The larger E4B model, which contains the E2B sub-model, reached an LMArena Elo score above 1300.
LMArena Elo scores indicate benchmarking of Gemma 3n E4B among models of varying sizes.
The flexible MatFormer architecture also enables fine-tuned trade-offs between model size and performance using the Mix-n-Match configuration technique, as demonstrated by rising MMLU scores with increased parameter budgets.
Line graph showing the relationship between MMLU performance and parameter count for Gemma 3n's Mix-n-Match configurations.
Performance across multilingual, STEM, and code generation tasks has also been validated, with results on complex reasoning and generative tasks.
Use Cases, Release Timeline, and Model Family
Gemma 3n E2B's design lends itself to a variety of content generation, data processing, and communication applications—ranging from chatbots and conversational AI to real-time speech translation, visual information extraction, and educational aides. The combination of low-memory operation and multi-modality positions the model for edge deployments and on-device inference in mobile-first architectures.

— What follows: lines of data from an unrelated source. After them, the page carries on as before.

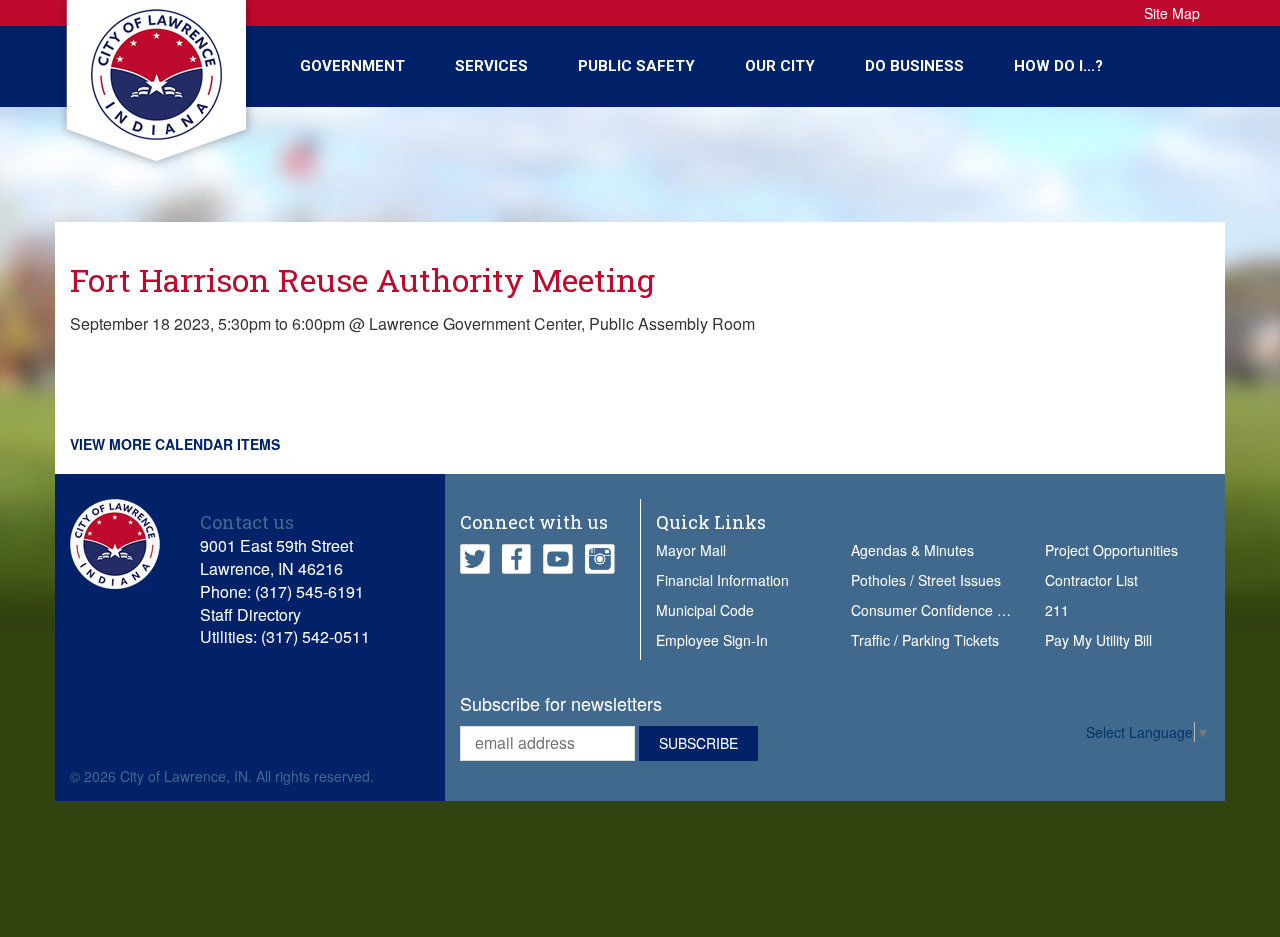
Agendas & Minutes (912, 550)
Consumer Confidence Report (945, 610)
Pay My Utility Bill (1098, 640)
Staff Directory (250, 614)
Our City (780, 66)
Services (491, 66)
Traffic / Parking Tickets (925, 640)
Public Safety (636, 66)
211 (1057, 610)
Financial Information (722, 580)
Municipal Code (705, 610)
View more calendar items (175, 444)
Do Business (914, 66)
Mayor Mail (691, 550)
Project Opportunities (1111, 550)
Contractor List (1091, 580)
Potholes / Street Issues (926, 580)
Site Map (1172, 13)
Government (352, 66)
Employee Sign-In (712, 640)
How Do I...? (1058, 66)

Development of Gemma 3n E2B aligns with the Gemini project, and the model was officially released on June 26, 2025, following a period of developer preview. Its knowledge cutoff is June 2024.
Within the broader Gemma 3n family, other variants such as E4B provide greater capacity and performance at modestly higher memory costs, while leveraging the same architectural optimizations. Most notably, the MatFormer design allows extraction of smaller sub-models, such as E2B, from larger models, affording flexibility in deployment scenarios.

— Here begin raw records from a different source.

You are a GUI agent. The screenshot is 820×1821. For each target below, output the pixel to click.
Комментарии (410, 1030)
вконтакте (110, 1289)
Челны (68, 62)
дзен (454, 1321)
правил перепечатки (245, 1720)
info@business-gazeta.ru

Limitations and Responsible Use
While Gemma 3n E2B demonstrates robust performance across numerous benchmarks and modalities, the model inherits several limitations common to large language models. These include potential biases or coverage gaps stemming from the training data, challenges in responding to highly ambiguous or nuanced queries, and difficulties with certain forms of common sense or highly specialized factual knowledge. Safety evaluations have been predominately conducted in English, and, at launch, audio sequence length is capped at 30 seconds, though longer durations may be supported with further training.
Users must agree to Google's usage license and prohibited use policy before accessing Gemma 3n models, in accordance with responsible AI guidelines.